My real question is, who sloshes enough bore cleaner on the outside of shotgun barrels to ever compromise the rib solder joints?
A lot of ribs first loosen right up next to the muzzle end...I attribute this to solvent.
Part of the answer lies in the name "solvent" with out looking it up I'm betting it means to penetrate and dissolve.
Nobody I know cleans their doubles from the muzzles. Most folks will wet a brush or patch and run it in from the breech with the muzzles pointing downward. Any small amount of excess bore solvent will run around the breech area, or drip out of the muzzles. I put newspaper on the floor to catch any drips because drips go down due to gravity. Unless you are doing this muzzles up, virtually no bore solvent will be getting onto the ribs around the muzzles.

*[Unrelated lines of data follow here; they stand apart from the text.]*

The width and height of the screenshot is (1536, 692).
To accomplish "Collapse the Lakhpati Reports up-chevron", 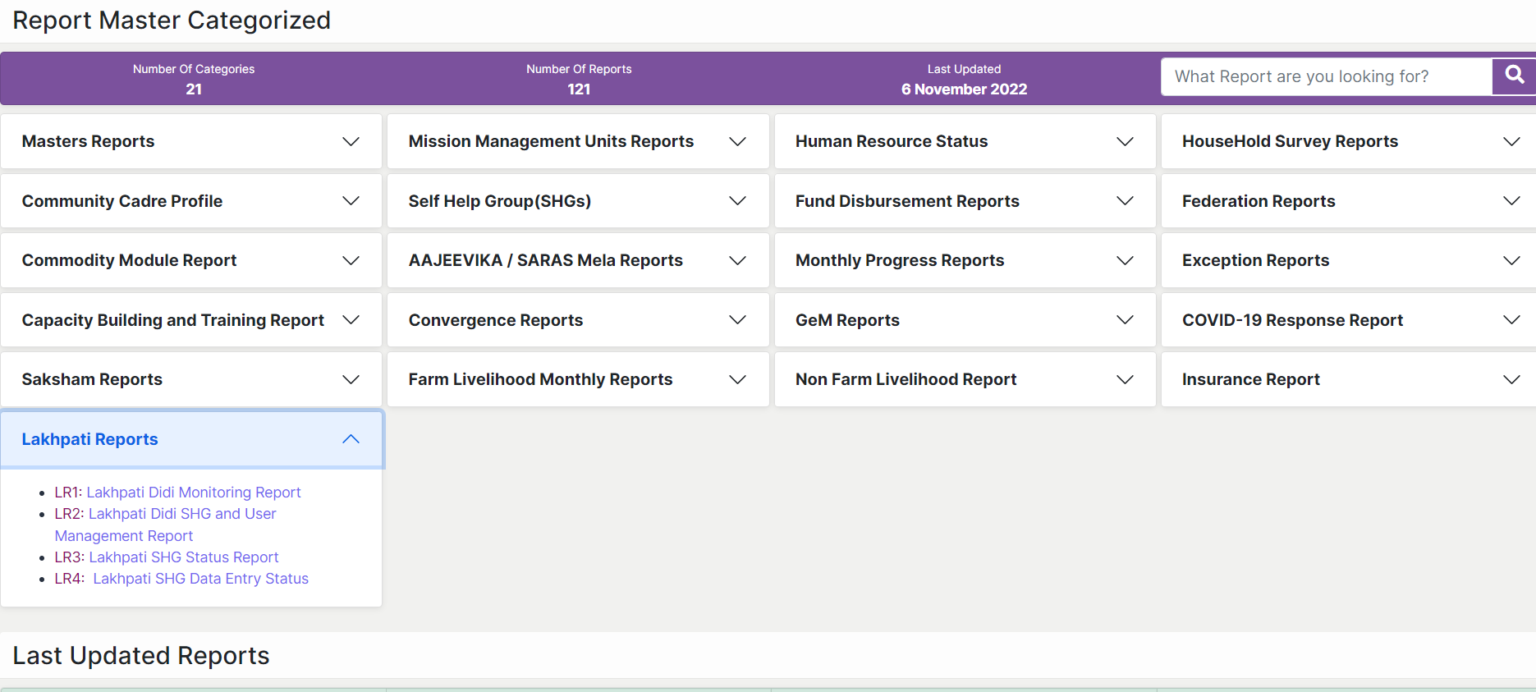I will [351, 439].
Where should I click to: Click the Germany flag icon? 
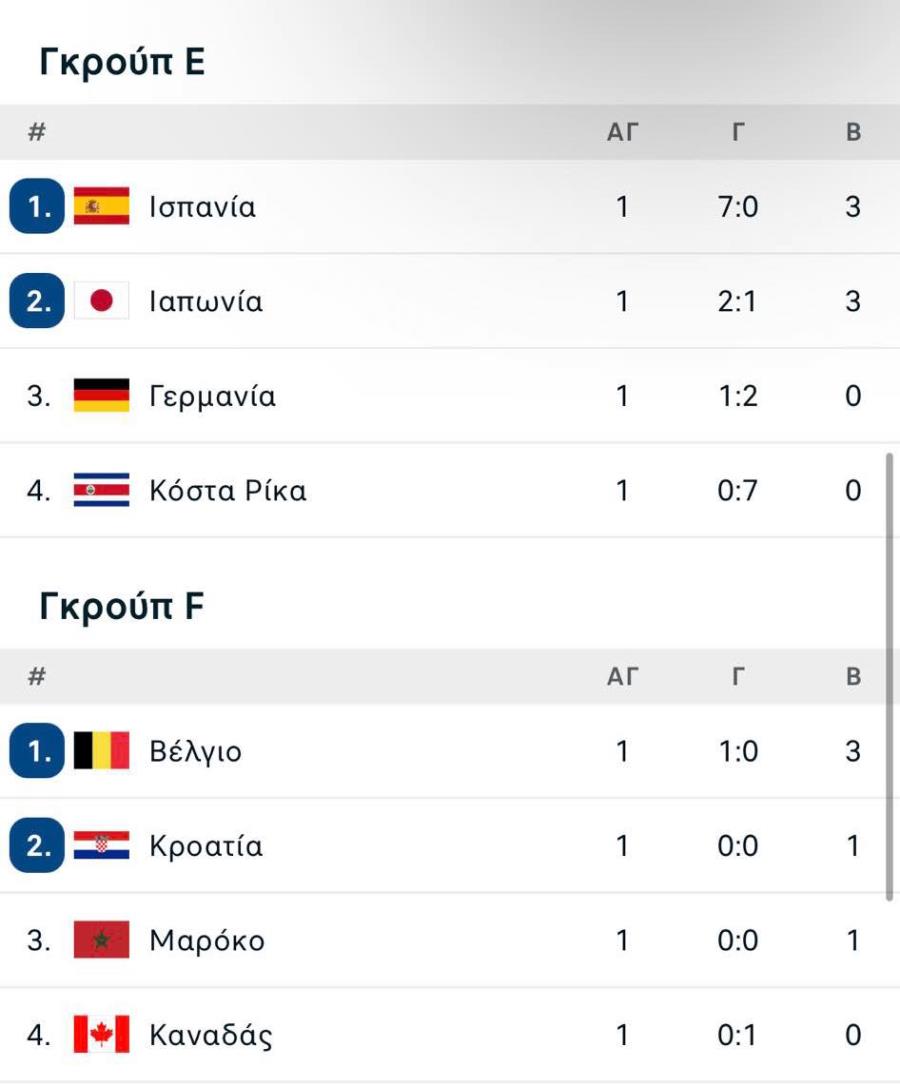coord(101,395)
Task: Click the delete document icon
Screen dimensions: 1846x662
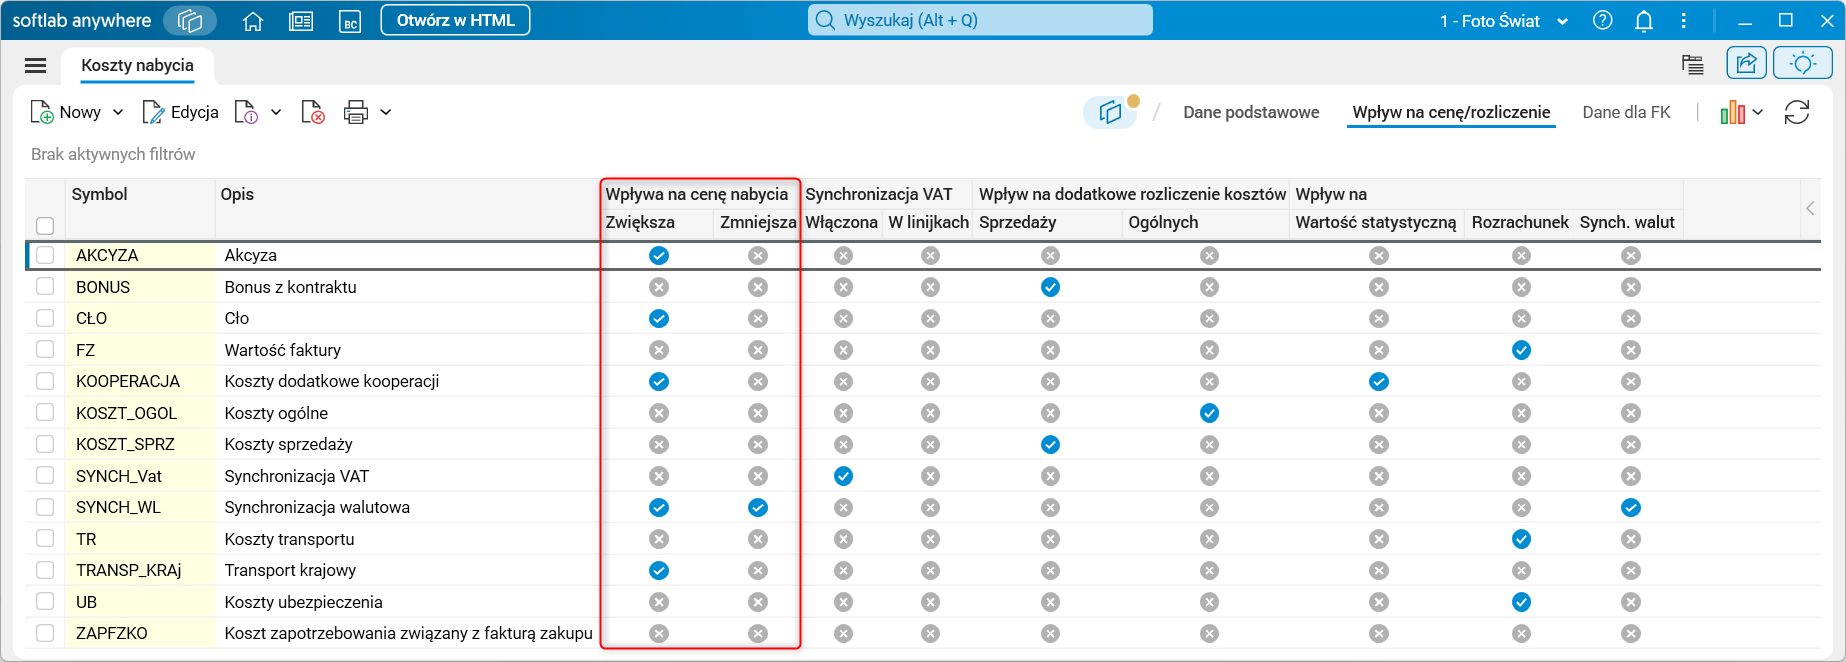Action: 313,112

Solder joints usually fail because they were not all that sound to begin with due to poor prep, materials, fluxing, or temperature. Ever see a high speed video of a gun firing and see the violent flexing and movement at the muzzles? Little wonder many rib separations start there. But they also commonly happen where the lower rib meets the forearm loop, far from any inadvertent sloshing of solvent during cleaning. The name "solvent" has nothing to do with it. Water is known as the "universal solvent", but my fishing sinkers aren't dissolving in it, and my soldered copper water lines aren't falling apart. And hunting in the rain hasn't popped my shotgun ribs.